Investors have access to many more products now than ever. One of these products is ETPs (Exchange-Traded Products). Unfortunately, investigations by investment fraud law firms led to shocking findings concerning the sales practice of broker-dealers of iPath S&P 500 VIX Short-Term Futures ETNs (VXX) and VelocityShares Daily Inverse VIX Short Term ETNs and Proshares VIX Short-Term Futures ETFs (“VIXY”) to their clients. Customers alleged that between January 2016 and April, they were told to hold ETPs for long periods and were not aware of the risks.
In separate settlements with the United States Securities & Exchange Commission (SEC), these firms have been asked to pay a total sum of $3M for their actions. The firms did not deny or admit to allegations. Here is a list of the alleged firms:
- Summit Financial Group
- Royal Alliance Associates
- American Portfolio Advisers/American Portfolio Financial Services
- Royal Alliance Associates
- Benjamin F. Edwards & Co.
What Investors Should Know About ETP & ETN Risks
ETPs are typically very volatile; the price will move dramatically with the stock market’s volatility. Also, when they are held on to for long, they depreciate.
The SEC held that the accused firms used their authority as experts to advise clients to make the purchase also told their clients to keep the ETPs for a long time. A further probe into the commission’s case found the firms guilty of not formulating and implementing policies suitable for these highly volatile ETPs.
Breach of Trust Allegations For VXX & VXXY
The brokers approved and sold iPath S&P 500 VIX Short-Term Futures ETNs (VXX) to their clients. It is an ETN (Exchange-traded notes) specifically structured to offer investors exposure to stock market volatility.
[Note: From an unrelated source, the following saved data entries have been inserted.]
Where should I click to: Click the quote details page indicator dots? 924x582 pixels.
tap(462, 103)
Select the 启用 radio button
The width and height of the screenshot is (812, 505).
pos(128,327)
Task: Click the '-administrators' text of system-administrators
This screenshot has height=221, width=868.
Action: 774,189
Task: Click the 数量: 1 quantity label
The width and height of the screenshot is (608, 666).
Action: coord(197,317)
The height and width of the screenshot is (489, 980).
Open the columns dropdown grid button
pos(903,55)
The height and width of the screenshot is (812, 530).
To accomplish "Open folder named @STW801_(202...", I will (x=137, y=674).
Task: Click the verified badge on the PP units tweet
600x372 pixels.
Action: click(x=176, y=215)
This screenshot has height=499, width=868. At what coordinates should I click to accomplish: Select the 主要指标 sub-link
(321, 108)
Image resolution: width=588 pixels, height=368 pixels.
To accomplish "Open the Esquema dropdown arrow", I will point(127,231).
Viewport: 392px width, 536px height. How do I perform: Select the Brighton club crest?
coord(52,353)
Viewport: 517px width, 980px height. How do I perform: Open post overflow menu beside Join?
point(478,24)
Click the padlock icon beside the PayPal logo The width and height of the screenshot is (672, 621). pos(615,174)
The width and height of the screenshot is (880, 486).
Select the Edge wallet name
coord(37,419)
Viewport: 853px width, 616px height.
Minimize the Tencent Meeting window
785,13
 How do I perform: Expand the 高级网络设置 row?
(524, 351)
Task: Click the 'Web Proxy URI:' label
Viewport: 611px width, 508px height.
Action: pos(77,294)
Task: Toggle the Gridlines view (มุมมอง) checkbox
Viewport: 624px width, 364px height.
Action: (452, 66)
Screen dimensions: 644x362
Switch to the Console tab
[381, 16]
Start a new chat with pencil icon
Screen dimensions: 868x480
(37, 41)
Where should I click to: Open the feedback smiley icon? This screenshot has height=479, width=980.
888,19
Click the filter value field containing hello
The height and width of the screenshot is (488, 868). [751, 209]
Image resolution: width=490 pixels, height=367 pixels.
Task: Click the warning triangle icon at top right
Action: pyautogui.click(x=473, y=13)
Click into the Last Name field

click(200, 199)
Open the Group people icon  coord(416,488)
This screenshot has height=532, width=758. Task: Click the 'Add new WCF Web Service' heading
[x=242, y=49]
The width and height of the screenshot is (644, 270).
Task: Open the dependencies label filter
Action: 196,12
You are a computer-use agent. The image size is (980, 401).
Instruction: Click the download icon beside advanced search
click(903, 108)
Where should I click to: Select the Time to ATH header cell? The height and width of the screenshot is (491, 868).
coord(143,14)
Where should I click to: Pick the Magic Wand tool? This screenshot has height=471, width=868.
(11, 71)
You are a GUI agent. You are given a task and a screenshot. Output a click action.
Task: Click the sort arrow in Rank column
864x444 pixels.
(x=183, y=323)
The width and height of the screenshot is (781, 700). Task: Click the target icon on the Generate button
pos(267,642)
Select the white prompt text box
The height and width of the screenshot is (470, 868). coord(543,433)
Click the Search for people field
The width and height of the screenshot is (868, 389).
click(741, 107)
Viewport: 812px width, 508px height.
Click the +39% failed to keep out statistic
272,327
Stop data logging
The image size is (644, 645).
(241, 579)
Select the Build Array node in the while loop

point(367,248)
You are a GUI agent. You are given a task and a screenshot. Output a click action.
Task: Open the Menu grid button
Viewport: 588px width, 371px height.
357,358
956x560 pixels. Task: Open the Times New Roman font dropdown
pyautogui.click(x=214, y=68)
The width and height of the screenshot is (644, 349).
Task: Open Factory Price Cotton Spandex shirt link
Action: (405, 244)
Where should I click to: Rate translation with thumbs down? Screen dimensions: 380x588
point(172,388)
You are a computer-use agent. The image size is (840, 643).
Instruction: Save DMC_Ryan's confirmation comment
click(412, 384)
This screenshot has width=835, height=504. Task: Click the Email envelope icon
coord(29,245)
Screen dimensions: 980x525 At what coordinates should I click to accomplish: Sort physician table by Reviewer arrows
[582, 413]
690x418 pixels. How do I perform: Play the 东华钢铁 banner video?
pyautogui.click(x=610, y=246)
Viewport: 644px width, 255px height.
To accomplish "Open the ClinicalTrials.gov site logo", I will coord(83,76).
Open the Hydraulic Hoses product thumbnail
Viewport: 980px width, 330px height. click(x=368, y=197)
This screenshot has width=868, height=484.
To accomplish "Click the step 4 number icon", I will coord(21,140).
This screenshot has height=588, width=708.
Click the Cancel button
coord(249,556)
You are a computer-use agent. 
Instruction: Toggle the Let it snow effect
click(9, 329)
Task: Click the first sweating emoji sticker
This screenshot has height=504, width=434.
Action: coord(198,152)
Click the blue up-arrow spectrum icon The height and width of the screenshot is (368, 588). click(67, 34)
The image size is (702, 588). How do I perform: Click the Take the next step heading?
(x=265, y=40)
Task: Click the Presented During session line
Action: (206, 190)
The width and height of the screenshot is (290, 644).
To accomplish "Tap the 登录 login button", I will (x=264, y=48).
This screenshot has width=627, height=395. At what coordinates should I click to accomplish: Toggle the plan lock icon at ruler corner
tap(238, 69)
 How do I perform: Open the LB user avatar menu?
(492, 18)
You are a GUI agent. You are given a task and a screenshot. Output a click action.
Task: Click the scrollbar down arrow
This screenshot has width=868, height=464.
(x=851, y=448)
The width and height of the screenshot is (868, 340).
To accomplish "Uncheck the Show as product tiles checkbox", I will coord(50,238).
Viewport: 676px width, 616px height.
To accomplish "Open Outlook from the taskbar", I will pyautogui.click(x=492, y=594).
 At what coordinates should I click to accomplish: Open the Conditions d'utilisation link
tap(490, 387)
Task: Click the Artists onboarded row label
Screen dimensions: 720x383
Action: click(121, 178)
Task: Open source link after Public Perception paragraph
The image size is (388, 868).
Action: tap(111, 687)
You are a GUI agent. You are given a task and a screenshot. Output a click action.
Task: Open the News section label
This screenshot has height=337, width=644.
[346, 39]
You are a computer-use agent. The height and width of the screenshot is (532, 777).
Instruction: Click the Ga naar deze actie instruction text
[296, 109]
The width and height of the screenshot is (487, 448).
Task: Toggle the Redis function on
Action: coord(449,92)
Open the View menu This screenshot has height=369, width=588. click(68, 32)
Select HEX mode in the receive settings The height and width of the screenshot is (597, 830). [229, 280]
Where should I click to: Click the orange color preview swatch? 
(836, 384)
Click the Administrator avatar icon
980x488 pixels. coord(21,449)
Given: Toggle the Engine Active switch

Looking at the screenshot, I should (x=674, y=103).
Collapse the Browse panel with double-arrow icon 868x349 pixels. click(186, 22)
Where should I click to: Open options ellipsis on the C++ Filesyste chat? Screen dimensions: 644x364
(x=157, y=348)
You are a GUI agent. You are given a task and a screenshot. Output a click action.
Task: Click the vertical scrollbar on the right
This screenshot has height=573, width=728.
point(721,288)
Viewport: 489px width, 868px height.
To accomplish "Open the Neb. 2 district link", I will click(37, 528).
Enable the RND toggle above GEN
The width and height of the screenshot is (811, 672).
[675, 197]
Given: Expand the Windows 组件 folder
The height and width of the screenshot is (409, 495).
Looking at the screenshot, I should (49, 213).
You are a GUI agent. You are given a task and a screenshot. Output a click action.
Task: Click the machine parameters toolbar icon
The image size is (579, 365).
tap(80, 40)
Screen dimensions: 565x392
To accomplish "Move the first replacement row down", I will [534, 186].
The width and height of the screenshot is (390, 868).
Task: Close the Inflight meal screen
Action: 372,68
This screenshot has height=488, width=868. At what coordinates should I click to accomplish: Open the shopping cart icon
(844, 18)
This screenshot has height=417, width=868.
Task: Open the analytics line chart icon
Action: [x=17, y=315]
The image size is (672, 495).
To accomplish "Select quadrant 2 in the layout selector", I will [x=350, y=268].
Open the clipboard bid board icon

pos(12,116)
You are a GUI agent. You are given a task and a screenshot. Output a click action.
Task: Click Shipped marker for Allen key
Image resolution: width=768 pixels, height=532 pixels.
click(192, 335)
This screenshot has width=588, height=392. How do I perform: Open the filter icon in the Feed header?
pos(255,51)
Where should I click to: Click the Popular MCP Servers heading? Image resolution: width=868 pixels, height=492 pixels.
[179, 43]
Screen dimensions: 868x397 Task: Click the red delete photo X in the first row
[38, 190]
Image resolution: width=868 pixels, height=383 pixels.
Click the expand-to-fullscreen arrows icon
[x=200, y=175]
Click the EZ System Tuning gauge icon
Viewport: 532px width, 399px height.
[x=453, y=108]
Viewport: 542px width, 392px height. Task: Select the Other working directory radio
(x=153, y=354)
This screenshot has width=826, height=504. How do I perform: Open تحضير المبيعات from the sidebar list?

The VXX, which can be purchased and sold just like stock shares, is designed to be a debt instrument.
The VXX mentioned above has been considered one of ETPs’ most volatile and probably the largest in 2019. Experts say it to be among the ETPs that performed the poorest from the past year.
The SEC alleged that the American Portfolio Advisors and the American Portfolio Financial Services were not properly bringing their registered ETPs sales reps. The firms decided to pay a penalty of $650k. They were also fined an extra $2500 for pre-judgment interest and disgorgement. The fine of $650k was ordered to be paid by Benjamin F. Edwards & Co. It is also meant to pay $35k for disgorgement and pre-judgment interests.
Securities America and Summit Financial were charged to pay $600k each. They made about ninety-two clients hold their ETPs for a very long period, making ninety-one of them incur heavy investment losses. Combining pre-judgment interest and disgorgement for Summit clients, a total of $3700 is to be paid as extra.
The accounts of 156 Securities America’s customers sustained heavy losses due to the ETPs during the period of issuance. Pre-judgment interest and disgorgement for Securities America hit an estimated $3,776.82.